> [Exercise task] How do the rows read, starting at the line containing "You are a GUI" and ending at the last row, once "start date" is renamed to "end date"? Leave the pictures out of your answer.

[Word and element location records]
━━━━━━
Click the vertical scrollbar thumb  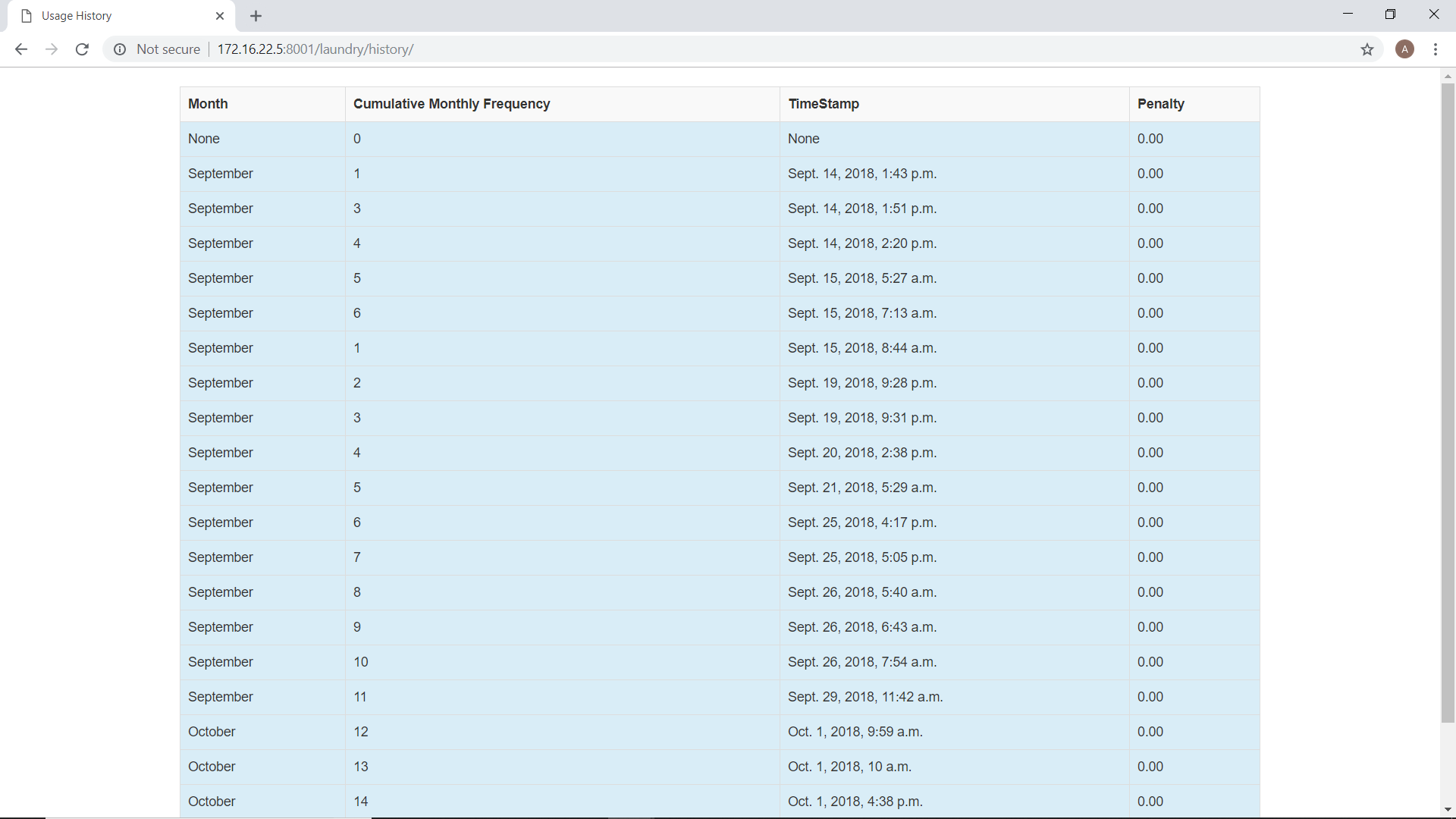point(1448,402)
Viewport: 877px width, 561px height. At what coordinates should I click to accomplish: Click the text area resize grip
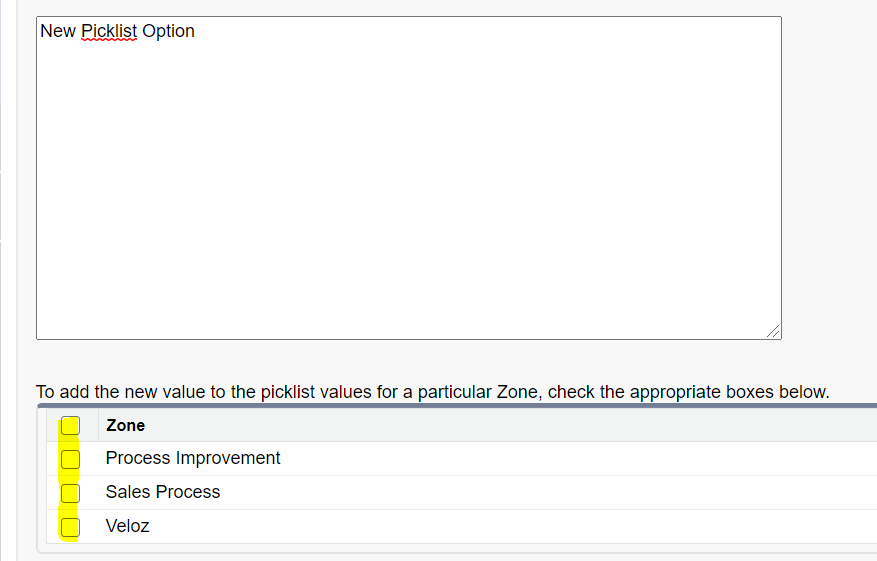pos(773,331)
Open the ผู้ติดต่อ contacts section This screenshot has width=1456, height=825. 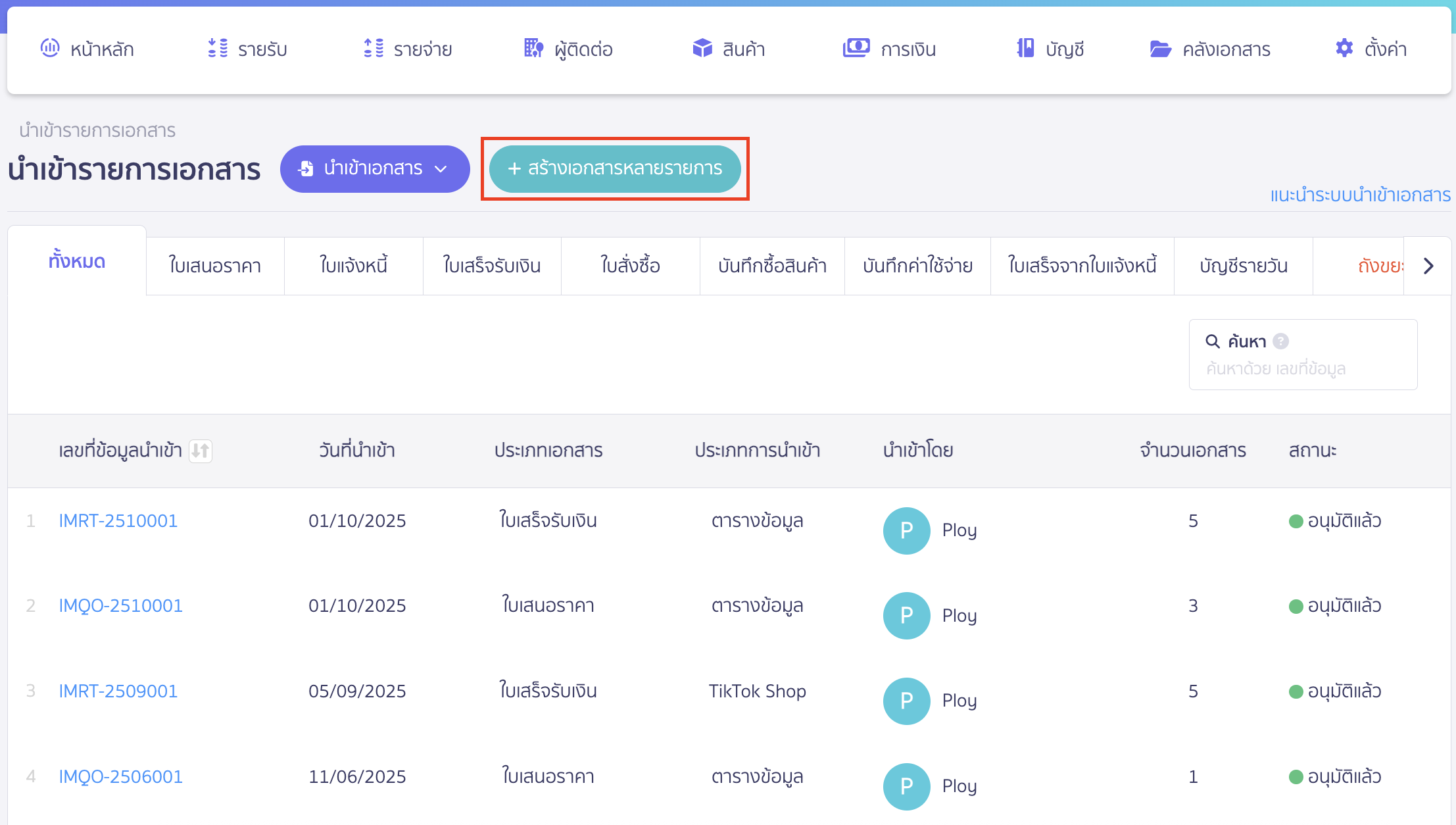click(x=568, y=49)
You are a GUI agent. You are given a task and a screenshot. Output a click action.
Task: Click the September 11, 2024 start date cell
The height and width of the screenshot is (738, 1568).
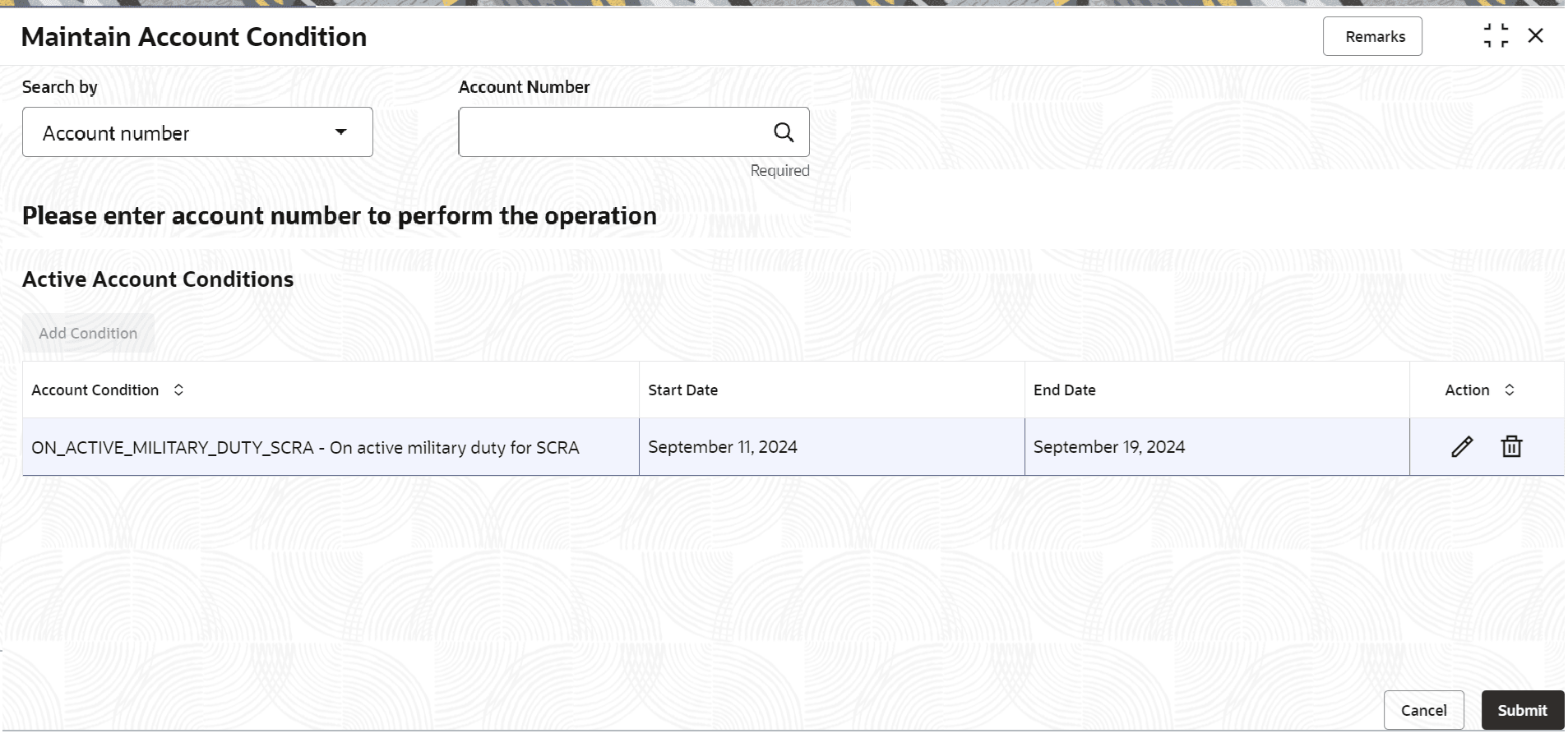click(x=831, y=447)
━━━━━━
> [Expected answer]
You are a GUI agent. You are given a task and a screenshot. Output a click action.
Task: Click the September 11, 2024 end date cell
The height and width of the screenshot is (738, 1568).
click(x=831, y=447)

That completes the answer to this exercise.